Mas a mão de Cesar Gomes já começava a se mover inquieta. Ele esperara por aquele momento por muito tempo.

— Já que aceitou meu pedido de casamento, essas coisas não aconteceriam mais cedo ou mais tarde?

— Valentina, por favor, não me rejeite. Eu ficarei magoado. — O homem sussurrou em seu ouvido, com a voz cheia de dor.

Quem não soubesse, realmente acreditaria que ele era um homem profundamente apaixonado.

Mas Valentina Souza achou aquilo ridículo. Quando ele dormiu com Flávia Souza, será que pensou que ela também ficaria magoada se descobrisse?

Valentina Souza não disse nada, pensando em como poderia escapar dali.

Os beijos de Cesar Gomes já caíam sobre ela. Ela virou a cabeça, e o beijo dele pousou ao lado de sua orelha.

— Cesar Gomes, não me force.

Valentina Souza disse: — Eu já disse, não tenho pressa.

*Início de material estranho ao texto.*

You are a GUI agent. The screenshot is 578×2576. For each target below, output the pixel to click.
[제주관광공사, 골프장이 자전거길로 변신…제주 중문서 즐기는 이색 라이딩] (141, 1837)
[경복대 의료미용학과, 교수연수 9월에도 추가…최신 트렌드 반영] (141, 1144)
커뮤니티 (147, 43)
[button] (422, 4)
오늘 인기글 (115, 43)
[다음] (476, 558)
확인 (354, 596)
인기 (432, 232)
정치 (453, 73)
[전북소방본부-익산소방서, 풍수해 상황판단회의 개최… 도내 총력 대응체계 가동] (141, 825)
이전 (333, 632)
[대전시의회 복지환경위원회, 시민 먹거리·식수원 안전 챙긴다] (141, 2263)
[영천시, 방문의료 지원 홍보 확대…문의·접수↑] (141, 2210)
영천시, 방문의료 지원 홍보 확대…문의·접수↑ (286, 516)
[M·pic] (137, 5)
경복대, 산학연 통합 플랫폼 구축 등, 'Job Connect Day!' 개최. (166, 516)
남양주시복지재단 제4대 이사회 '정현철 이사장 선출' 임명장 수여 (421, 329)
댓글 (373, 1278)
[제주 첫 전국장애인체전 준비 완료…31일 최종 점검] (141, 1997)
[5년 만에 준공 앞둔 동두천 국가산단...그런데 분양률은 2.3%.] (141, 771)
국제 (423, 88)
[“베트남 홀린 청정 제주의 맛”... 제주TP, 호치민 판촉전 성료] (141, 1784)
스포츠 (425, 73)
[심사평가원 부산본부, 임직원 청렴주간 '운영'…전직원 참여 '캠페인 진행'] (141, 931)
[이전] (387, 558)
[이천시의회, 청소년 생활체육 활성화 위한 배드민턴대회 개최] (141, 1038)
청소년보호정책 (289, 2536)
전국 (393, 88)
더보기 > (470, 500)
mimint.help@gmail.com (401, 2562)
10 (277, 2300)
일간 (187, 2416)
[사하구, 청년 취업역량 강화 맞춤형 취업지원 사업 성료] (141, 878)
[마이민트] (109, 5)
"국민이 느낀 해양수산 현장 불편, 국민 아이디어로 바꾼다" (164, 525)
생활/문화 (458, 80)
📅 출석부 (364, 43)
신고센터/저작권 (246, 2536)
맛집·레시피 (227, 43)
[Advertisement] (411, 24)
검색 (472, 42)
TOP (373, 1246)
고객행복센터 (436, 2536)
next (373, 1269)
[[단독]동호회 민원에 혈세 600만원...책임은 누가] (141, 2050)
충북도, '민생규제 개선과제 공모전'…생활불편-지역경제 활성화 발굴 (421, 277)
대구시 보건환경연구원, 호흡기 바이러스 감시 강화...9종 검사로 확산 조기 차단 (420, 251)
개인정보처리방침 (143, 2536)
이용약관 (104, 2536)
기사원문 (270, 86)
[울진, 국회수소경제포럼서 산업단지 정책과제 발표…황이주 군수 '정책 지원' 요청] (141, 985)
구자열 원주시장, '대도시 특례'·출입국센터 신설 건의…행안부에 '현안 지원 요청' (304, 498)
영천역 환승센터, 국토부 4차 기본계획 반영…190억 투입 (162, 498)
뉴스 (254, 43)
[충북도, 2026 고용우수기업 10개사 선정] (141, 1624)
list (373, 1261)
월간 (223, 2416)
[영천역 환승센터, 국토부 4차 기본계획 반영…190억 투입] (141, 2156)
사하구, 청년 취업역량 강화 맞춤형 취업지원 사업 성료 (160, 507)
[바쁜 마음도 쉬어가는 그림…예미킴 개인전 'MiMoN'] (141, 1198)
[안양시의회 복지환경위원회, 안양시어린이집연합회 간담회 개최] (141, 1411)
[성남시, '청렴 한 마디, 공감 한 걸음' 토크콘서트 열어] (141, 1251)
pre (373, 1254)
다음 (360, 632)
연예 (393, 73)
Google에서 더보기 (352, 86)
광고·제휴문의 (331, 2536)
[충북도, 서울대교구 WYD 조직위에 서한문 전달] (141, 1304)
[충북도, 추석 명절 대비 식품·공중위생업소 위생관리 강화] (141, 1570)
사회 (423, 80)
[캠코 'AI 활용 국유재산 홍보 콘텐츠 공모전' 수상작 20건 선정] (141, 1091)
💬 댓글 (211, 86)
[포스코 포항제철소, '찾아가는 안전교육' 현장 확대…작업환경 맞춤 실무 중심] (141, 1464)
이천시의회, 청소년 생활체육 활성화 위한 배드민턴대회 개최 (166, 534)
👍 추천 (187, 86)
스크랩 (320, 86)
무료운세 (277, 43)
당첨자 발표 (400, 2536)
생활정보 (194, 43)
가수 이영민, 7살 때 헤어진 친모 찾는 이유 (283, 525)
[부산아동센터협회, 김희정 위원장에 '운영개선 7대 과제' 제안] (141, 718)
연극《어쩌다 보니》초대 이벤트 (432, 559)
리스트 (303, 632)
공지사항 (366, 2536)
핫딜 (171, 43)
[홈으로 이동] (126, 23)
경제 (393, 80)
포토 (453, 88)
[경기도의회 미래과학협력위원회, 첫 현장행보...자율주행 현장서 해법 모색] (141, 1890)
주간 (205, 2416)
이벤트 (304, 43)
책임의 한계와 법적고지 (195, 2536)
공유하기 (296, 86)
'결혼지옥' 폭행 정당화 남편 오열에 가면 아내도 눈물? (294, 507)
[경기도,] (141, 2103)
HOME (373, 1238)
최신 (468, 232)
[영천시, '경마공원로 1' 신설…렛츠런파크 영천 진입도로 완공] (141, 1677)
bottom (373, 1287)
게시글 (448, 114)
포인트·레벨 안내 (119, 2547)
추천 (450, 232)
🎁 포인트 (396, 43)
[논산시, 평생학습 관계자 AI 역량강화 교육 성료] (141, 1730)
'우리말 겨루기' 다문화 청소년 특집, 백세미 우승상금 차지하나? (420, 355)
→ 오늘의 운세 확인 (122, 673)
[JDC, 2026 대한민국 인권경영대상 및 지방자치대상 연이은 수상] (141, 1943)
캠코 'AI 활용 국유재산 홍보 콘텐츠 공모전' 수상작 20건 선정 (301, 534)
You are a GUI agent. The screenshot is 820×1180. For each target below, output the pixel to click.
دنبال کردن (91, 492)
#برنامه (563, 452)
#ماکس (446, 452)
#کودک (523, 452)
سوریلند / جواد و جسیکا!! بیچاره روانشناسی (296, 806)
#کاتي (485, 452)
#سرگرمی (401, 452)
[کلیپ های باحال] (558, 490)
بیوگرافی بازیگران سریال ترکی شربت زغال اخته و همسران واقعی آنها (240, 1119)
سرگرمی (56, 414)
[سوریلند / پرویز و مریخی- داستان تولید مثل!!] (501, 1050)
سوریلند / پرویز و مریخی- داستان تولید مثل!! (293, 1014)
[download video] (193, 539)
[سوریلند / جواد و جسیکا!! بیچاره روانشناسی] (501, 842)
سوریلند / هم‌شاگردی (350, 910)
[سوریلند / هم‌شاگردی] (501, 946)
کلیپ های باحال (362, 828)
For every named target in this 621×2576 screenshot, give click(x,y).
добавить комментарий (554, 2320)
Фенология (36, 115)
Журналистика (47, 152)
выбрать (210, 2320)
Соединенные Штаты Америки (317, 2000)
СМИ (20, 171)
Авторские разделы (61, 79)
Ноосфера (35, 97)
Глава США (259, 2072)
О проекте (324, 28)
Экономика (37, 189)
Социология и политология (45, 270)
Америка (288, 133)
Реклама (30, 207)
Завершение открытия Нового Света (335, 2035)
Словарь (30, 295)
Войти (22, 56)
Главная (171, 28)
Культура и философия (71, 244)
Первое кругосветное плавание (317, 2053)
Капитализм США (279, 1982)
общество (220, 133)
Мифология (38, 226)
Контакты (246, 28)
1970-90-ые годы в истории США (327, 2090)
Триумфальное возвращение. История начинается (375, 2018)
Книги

— Valentina, você é tão boa que tenho medo que alguém a roube de mim. — O hálito de álcool de Cesar Gomes soprava em sua pele delicada.

— Especialmente Henrique Silveira. Valentina, tenho medo que você seja roubada de mim.

Valentina Souza parou.

Será que Cesar Gomes sabia sobre ela e Henrique Silveira?

Mas ela logo descartou a ideia, porque era impossível.

Tendo gostado de Cesar Gomes por tantos anos, ela conhecia sua personalidade. Se ele soubesse, já teria feito um escândalo.

Nenhum dos dois falou. Do lado de fora, a voz irritada de Cesar Gomes soou: — Valentina Souza!

Em seguida, um baque. Provavelmente Cesar Gomes socando a parede. Logo depois, um palavrão. — Merda!

Ele estava parado perto da porta do quarto de Henrique Silveira, e Valentina Souza ouviu claramente.

Ela baixou o olhar e franziu a testa imperceptivelmente.

— O quê? Ficou com pena? — A voz zombeteira de Henrique Silveira veio de cima.

A voz do homem era grave e rouca, e quando ele falava perto, tinha um charme sedutor.

Ela abriu os lábios, prestes a dizer algo, quando um som dissonante chegou aos ouvidos de ambos.

— Cesar...

Era Flávia Souza.

Valentina Souza se calou, inclinando a cabeça para ouvir melhor.